** TASK INPUT follows **

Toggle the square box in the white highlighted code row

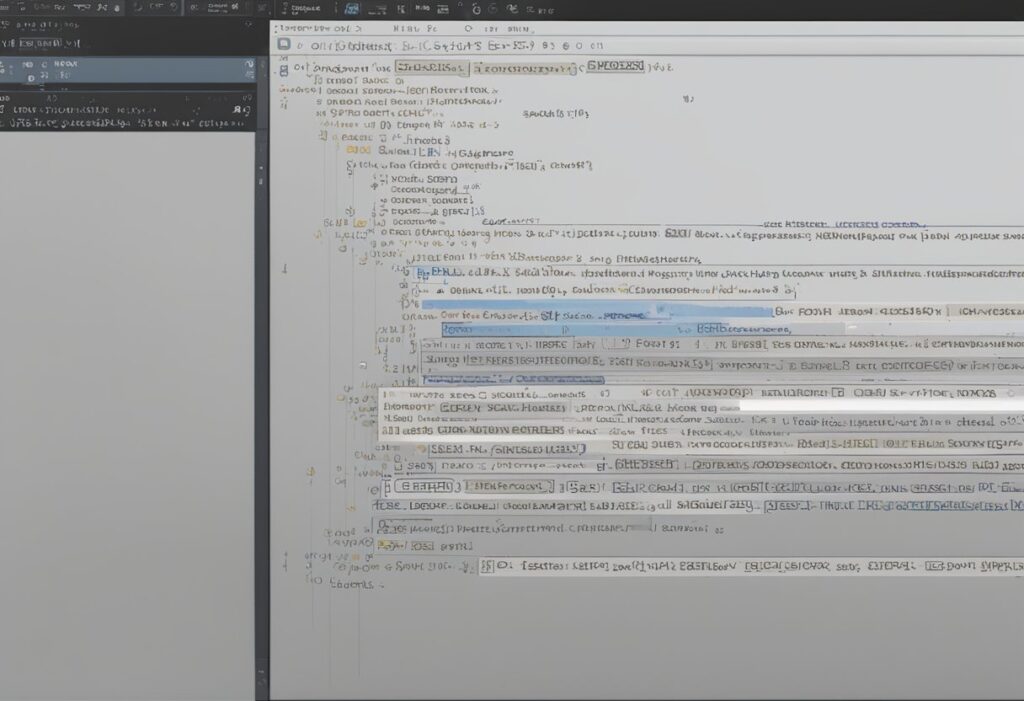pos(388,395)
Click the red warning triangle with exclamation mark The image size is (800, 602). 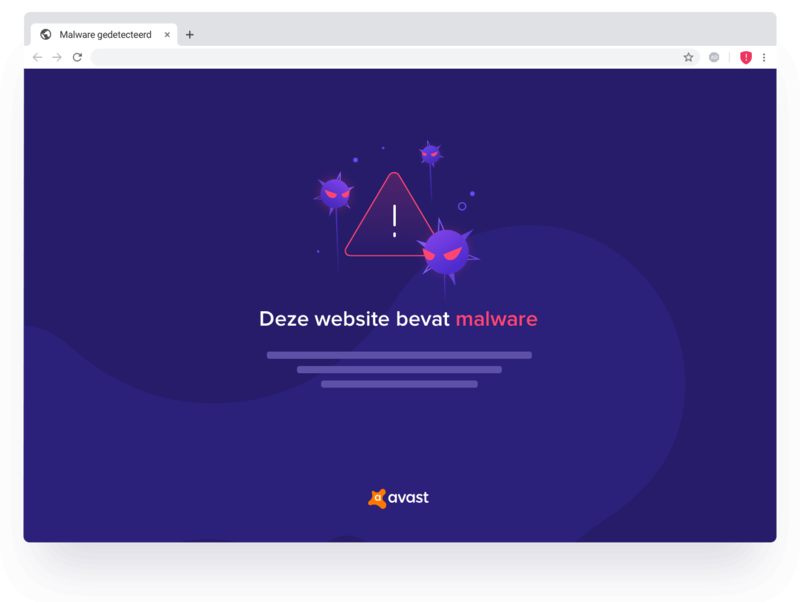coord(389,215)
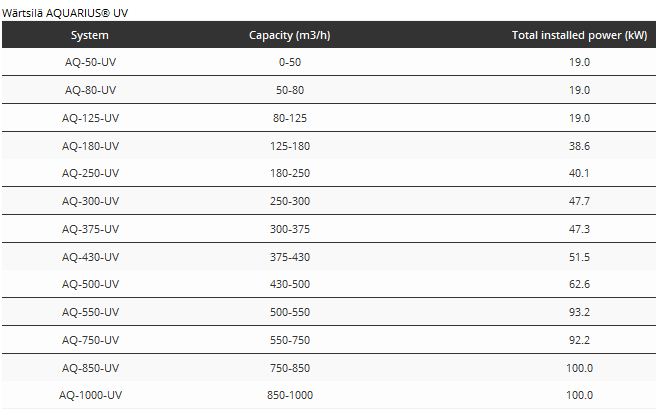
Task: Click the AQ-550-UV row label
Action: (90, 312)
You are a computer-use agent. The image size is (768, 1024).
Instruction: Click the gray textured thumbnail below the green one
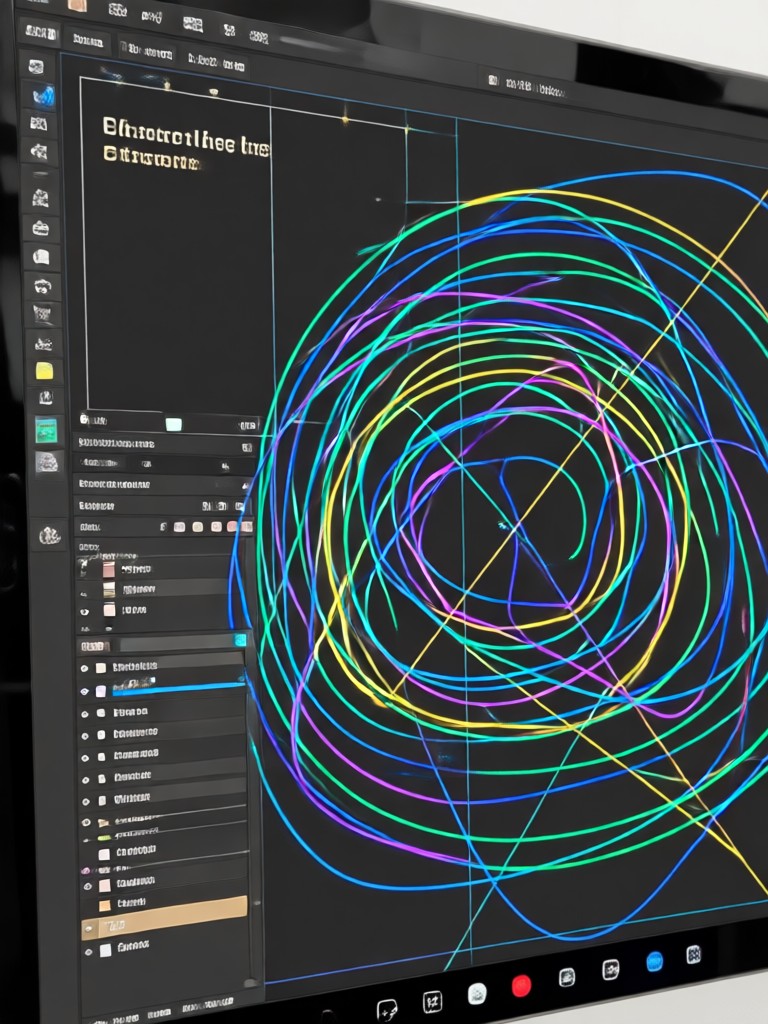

** End of TASK INPUT **

- **TASK ITEM**
Beginning with the line where "You are a computer-use" appears, transcribe the records above word for word through their last line, and include no pictures.

- **TASK ANSWER**
You are a computer-use agent. The image size is (768, 1024).
Instruction: Click the gray textured thumbnail below the green one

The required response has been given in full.